Metropolitan News-Enterprise

 

Thursday, July 10, 2008

 

Page 3

 

Ninth Circuit Revives ADA Suit Against Historic Winery

 

By SHERRI M. OKAMOTO, Staff Writer

 

A U.S. district judge erred in throwing out a controversial disability rights activist’s suit regarding alleged accessibility barriers at a historic landmark, the Ninth U.S. Circuit Court of Appeals ruled yesterday.

Disabled access to the wine-tasting room located within a Craftsman cottage at Foley Estates Vineyard and Winery in Santa Barbara County may be “readily acheivable” within the meaning of the Americans With Disabilities Act, a divided panel held.

The rulign was the second appellate victory of the week for Jerek Molski, a paraplegic who sues public accommodations for a living and has filed in excess of 400 such actions in state and federal courts.

A divided panel concluded that Senior U.S. District Judge Consuelo B. Marshall of the Central District of California erred by failing to apply the Americans with Disabilities Act Accessibility Guidelines for Buildings and Facilities to determine what modifications would be readily achievable in the existing historic facility.

Molski and an activist group sued for injunctive relief and damages to redress physical barriers at the vineyard’s wine tasting room.

Rather than remove the barriers, Foley undertook $23,994 in renovations to provide wine tasting services on a wheelchair-accessible gazebo. After proceedings began, the Santa Barbara County Historic Landmarks Advisory Commission declared the winery a “Place of Historical Merit.”

At trial, the winery presented uncontroverted evidence that building an access ramp to the cottage’s entrance would have a severe impact on the historical nature of the building’s structure.

Marshall determined that the removal of exterior barriers would not be readily achievable because it would threaten the architectural significance of the property and declined Molski’s request for a permanent injunction requiring removal of the external accessibility barriers.

In an opinion authored by Senior Judge Dorothy W. Nelson, however, the appellate court panel concluded Marshall had applied an erroneous standard.

Nelson explained that 28 C.F.R. § 36.404 requires public accommodations to remove architectural barriers in existing facilities where such removal is readily achievable.

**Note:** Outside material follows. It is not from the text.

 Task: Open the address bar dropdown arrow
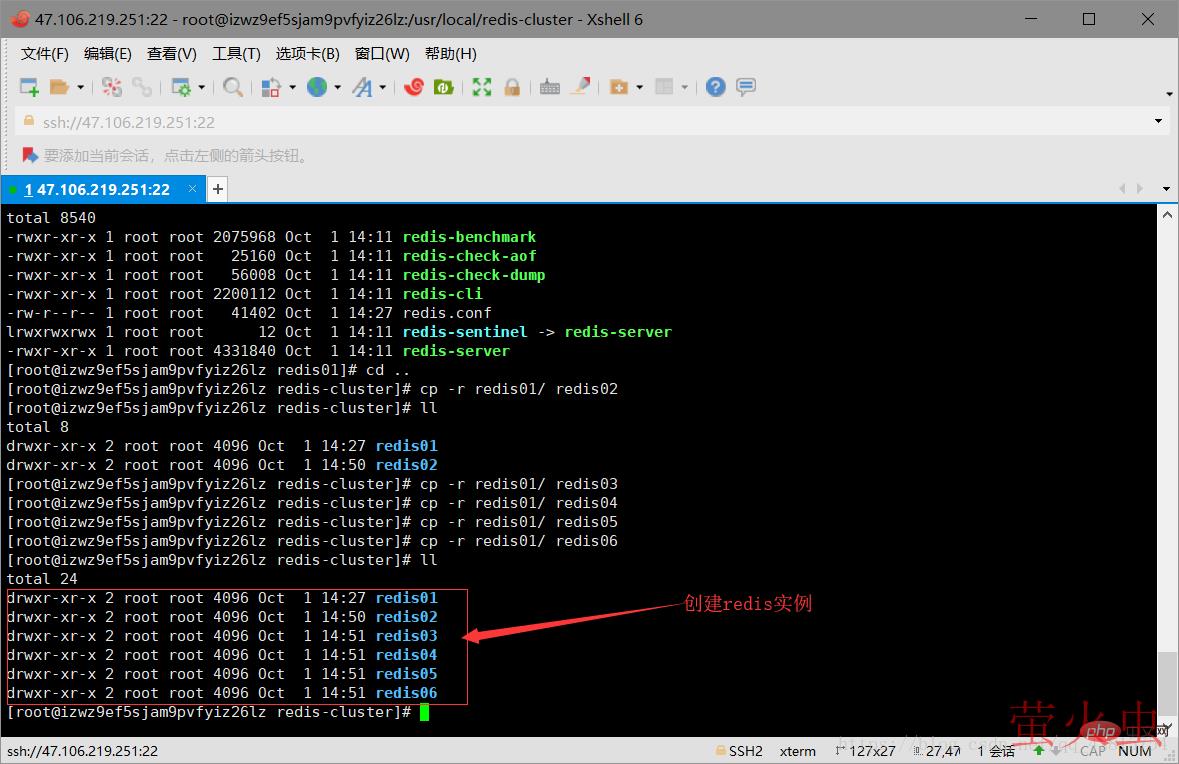tap(1158, 122)
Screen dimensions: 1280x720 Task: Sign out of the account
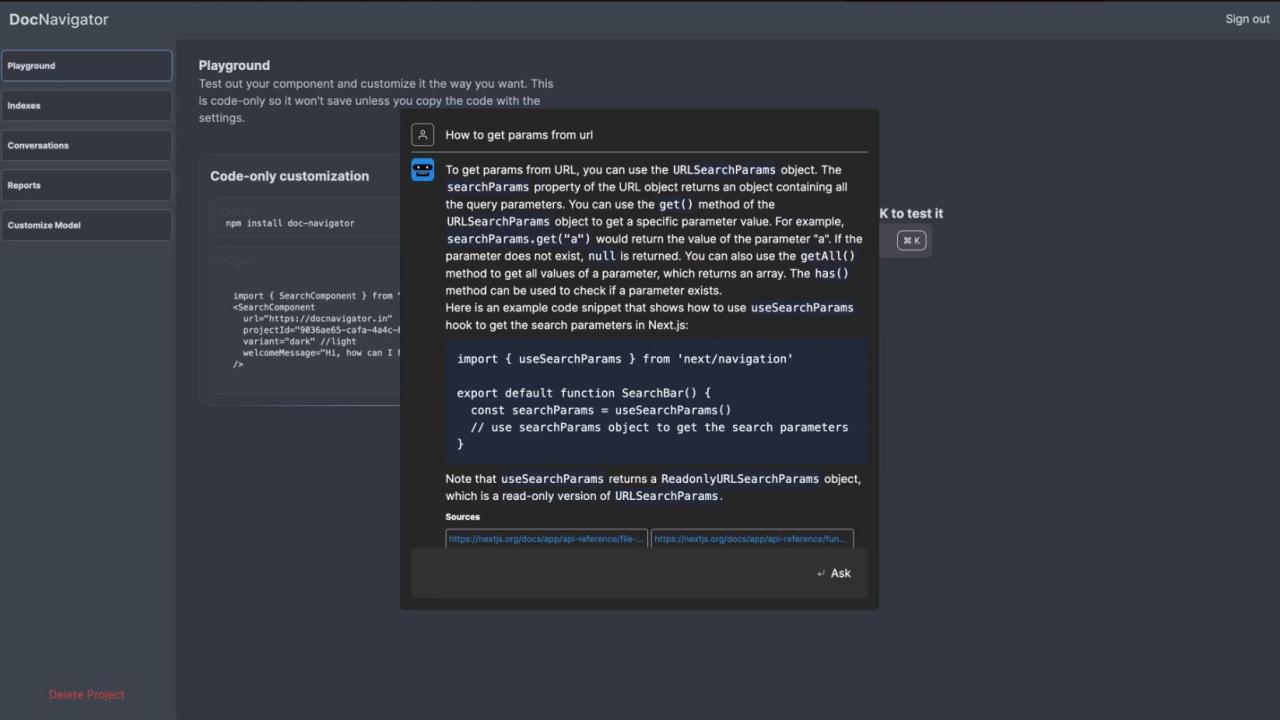tap(1247, 19)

It also incorporates Sec. 36.405, which requires that qualified historical buildings “comply to the maximum extent feasible” with the ADA guidelines.

The ADA guidelines, Nelson noted, establish a procedure for determining whether barrier removal in existing historical structures would be readily achievable, and further provide that if an entity undertaking alterations believes that compliance with the ADA’s requirements will “threaten or destroy the historic significance of the building,” the entity “should consult with the State Historic Preservation Officer.”

After acknowledging that three courts have considered historical significance as a factor for determining achievability without invoking Sec. 36.405 or the ADA guidelines, Nelson wrote, “we find the explicit regulatory language to be more persuasive than the absence of discussion of these regulations in our sister circuits.”       

Accordingly, she concluded, Marshall had erred in finding Sec. 36.405 and the ADA guidelines were inapplicable in determining whether barrier removal would be readily achievable.

The majority also concluded that the winery’s alternative accommodations did not supplant legally required barrier removal, and upheld the injunction requiring the winery to make readily achievable interior accommodations to the maximum extent feasible as well.

Judge Harry Pregerson joined Nelson in her opinion, but Senior Judge Ferdinand F. Fernandez dissented in part.

Fernandez argued that for existing properties, the standard for barrier removal is readily achievable when it is “easily accomplishable and able to be carried out without much difficulty or expense,” pursuant to the ADA. This standard, he insisted, is less stringent than the “maximum extent feasible” standard set forth in Sec. 36.405 .

“[I]t was never intended that the nation’s architectural heritage be destroyed under the banner of readily achievable accessibility,” he wrote, suggesting that historic landmarks should be given special consideration.

He also focused on the use of the word “should” in the ABA guidelines, arguing that its use denoted a mere recommendation of a method for a court to determine whether barrier removal is readily achievable.

“I fail to see how or why the existence of that recommendation of a possible course of action would preclude a district court from taking direct expert testimony and making a finding on the effect of a proposed change on the historic significance of the property in question,” he wrote.

Yesterday’s decision leaves Molski with a 2-1 record for the week. On Monday, Div. Six of this district’s Court of Appeal affirmed an adverse $33,702.63 attorney fee award, calling it a reasonable and necessary consequence of Molski’s “scorched earth strategy,” invoking the Unruh Civil Rights Act, Disabled Persons Act, and Civil Code Sec. 55 in an accessability claim against the Arciero Winery. But, in a second, unpublished opinion, Div. Six upheld an award of attorney fees to Molski from another winery following a settlement of his Uruh Act claims.

Molski was represented by Frankovich and Julia M. Adams. Santa Barbara attorney Barry Clifford Snyder represented Foley Estates.

Yesterday’s case is Disability Rights Enforcement v. Foley Estates, 06-56385.